01 | ACE OF CUPS

Spiritualitas dan Intuisi

5 Tahun Kemudian...

"Seperti mati lampu ya sayang, seperti mati lampuuu..." Bukan hanya pinggul yang bergerak mengikuti irama lagu, melainkan kepala Pak Phillip juga. "Cintaku tanpamu ya sayang, bagai malam tiada berlaluuu... ekhem!" Pak Phillip berdeham. "Cengkoknya kurang pas," gumam beliau seraya membetulkan simpul sarung di pinggang. Saking seringnya dipakai, motifnya sudah tak jelas lagi. Pak Phillip menarik napas dalam-dalam, mengambil ancang-ancang untuk berdendang. "Seperti mati lampu ya say-"

"Sore, Pak Rete!" sapa Pak Iskandar -tetangga depan, yang hendak memasukkan motornya ke garasi.

"Eh, Pak Is!" Pak Phillip melambaikan tangan dari teras, balik menyapa. "Dari mana, Pak?"

"Biasa, habis manasin motor aja keliling kompleks! Masa sayur terus yang dipanasin, motornya enggak?" seloroh si Tetangga. Pak Phillip -yang biasa dipanggil Pak Rete oleh warga sekitar sebagai sebutan akrab lain dari Pak RT, ikut tertawa.

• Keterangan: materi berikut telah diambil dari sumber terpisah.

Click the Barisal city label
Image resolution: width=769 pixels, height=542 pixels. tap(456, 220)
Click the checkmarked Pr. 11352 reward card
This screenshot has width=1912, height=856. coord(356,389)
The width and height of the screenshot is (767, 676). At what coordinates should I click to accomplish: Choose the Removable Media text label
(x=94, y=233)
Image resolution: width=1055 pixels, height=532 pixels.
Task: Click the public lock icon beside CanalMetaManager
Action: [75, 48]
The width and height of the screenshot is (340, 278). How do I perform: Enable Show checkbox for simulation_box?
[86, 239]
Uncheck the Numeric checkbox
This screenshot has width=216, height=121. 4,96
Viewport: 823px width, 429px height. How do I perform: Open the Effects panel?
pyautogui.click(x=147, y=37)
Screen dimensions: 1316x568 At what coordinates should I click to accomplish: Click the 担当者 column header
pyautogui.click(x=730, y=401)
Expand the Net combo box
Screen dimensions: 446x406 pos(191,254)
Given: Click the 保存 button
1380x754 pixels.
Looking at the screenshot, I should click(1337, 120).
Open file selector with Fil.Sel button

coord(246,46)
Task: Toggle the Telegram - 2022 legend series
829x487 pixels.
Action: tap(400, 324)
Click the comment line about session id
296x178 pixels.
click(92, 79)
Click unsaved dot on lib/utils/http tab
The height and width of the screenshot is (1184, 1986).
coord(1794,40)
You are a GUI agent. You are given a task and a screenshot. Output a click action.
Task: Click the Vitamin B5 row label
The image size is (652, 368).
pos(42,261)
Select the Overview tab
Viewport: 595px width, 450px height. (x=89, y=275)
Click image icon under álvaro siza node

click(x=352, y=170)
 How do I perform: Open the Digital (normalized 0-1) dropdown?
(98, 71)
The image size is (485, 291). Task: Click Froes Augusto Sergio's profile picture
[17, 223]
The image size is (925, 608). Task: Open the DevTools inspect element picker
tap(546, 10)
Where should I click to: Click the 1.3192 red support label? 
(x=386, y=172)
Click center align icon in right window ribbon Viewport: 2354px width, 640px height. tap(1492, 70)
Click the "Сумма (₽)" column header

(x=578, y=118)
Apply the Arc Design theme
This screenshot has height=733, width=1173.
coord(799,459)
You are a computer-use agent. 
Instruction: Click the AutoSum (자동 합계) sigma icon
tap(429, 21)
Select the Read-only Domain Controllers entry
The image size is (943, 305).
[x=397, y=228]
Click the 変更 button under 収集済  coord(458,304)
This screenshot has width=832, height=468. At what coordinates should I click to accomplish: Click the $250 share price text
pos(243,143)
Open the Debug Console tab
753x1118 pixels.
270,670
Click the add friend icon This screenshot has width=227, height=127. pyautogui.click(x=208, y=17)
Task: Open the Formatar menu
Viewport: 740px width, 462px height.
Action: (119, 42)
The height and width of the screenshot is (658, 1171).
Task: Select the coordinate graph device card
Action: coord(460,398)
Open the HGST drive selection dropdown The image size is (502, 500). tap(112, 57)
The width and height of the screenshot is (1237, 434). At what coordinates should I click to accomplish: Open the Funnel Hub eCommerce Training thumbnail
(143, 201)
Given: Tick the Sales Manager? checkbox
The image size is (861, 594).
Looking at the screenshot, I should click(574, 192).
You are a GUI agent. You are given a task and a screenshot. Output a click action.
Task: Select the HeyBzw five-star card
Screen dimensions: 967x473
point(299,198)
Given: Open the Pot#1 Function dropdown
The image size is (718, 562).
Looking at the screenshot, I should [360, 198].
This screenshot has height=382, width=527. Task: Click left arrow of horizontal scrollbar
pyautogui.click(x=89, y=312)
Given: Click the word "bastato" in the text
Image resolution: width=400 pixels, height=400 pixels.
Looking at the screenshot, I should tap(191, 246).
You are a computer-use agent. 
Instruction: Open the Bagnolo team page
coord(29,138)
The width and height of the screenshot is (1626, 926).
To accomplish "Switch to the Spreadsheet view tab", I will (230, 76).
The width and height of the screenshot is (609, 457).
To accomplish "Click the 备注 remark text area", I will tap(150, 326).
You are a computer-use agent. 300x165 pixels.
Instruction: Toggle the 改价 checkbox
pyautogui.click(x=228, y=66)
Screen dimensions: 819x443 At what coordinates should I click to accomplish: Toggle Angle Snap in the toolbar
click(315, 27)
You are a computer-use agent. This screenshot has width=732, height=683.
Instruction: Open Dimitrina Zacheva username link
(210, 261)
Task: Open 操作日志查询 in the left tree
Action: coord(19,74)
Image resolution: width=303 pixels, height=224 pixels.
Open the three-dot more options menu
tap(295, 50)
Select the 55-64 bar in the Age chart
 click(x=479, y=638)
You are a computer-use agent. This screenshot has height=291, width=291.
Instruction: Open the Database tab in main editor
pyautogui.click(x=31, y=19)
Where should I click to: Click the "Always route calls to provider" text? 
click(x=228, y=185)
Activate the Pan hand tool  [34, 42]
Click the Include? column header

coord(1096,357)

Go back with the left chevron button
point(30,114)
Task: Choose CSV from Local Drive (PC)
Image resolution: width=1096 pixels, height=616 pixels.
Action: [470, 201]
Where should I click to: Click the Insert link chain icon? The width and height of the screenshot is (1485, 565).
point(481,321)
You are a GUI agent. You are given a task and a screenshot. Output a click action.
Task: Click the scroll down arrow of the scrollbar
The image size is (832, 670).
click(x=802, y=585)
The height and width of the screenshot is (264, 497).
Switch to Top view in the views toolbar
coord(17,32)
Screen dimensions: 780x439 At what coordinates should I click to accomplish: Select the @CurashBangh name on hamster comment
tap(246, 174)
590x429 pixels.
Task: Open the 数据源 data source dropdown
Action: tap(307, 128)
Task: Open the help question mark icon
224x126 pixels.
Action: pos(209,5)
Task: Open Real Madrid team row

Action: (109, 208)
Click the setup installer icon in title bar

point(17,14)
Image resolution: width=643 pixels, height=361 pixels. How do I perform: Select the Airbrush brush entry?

"Ngomong-ngomong tentang sayur yang dipanasin, Pak Is mau lodeh, nggak? Baru saya panasin, nih. Makin sering dipanasin, makin enak!"

"Libur dulu, Pak Rete! Lagi ngurangin santan biar nggak kolesterol!"

Pak Phillip berdecak pelan, menyayangkan keputusan Pak Iskandar. "Waduh, padahal isiannya nangka muda. Sengaja saya banyakin karena mau bagi-bagi."

Pak Iskandar terdiam sebentar. Istrinya masih di kampung. Ujung-ujungnya dia akan ke warteg depan kompleks untuk beli makan malam. Lagipula, Nangka muda adalah sayur favoritnya.

"Ya, udah. Bentar, Pak! Saya ke situ abis masukkin si Bleki." Pak Iskandar berujar sambil menunjuk motor Astrea kesayangannya.

Pak Phillip dikenal tetangga sebagai pribadi yang ramah dan menyenangkan. Sosoknya cukup dihormati dari ujung kompleks ke ujung satunya. Tidak ada yang tidak kenal beliau. Selain menjadi ketua RT selama dua periode berturut-turut, beliau juga terkenal pandai memasak. Jika sedang tidak sibuk dengan jadwal mengisi kuliah, seminar, atau penelitian, biasanya beliau suka mengundang tetangga untuk makan di rumah. Sejak ditinggalkan oleh sang istri dua tahun lalu, beliau mencari kesibukan lain. Kursus memasak dilakoni demi menghibur diri dari kesepian.

"Wah, harum betul!" puji Pak Iskandar begitu tutup wadah dibuka. Uap tipis dari sayur lodeh yang baru dipanaskan membangkitkan selera.

"Pake sambal terasi dan tempe goreng, pasti tambah joss!" Pak Phillip meletakkan wadah lain berisi nasi hangat ke tengah-tengah meja. "Ayo, ayo, silakan!"

"Tumben sepi, Pak. Anak gadis ke mana?"

"Ada Bonnie, nggak ada Bonnie, ya begini-begini aja, Pak. Sama aja sepinya."

Pak Iskandar terkekeh. "Saya ingat dulu dia bawel sekali."

"Sejak ibunya meninggal, Bonnie sering puasa ngomong sama saya. Kadang saya colek bahunya dulu, biar muncul suara."

Tawa Pak Iskandar menggelegar memenuhi ruang makan.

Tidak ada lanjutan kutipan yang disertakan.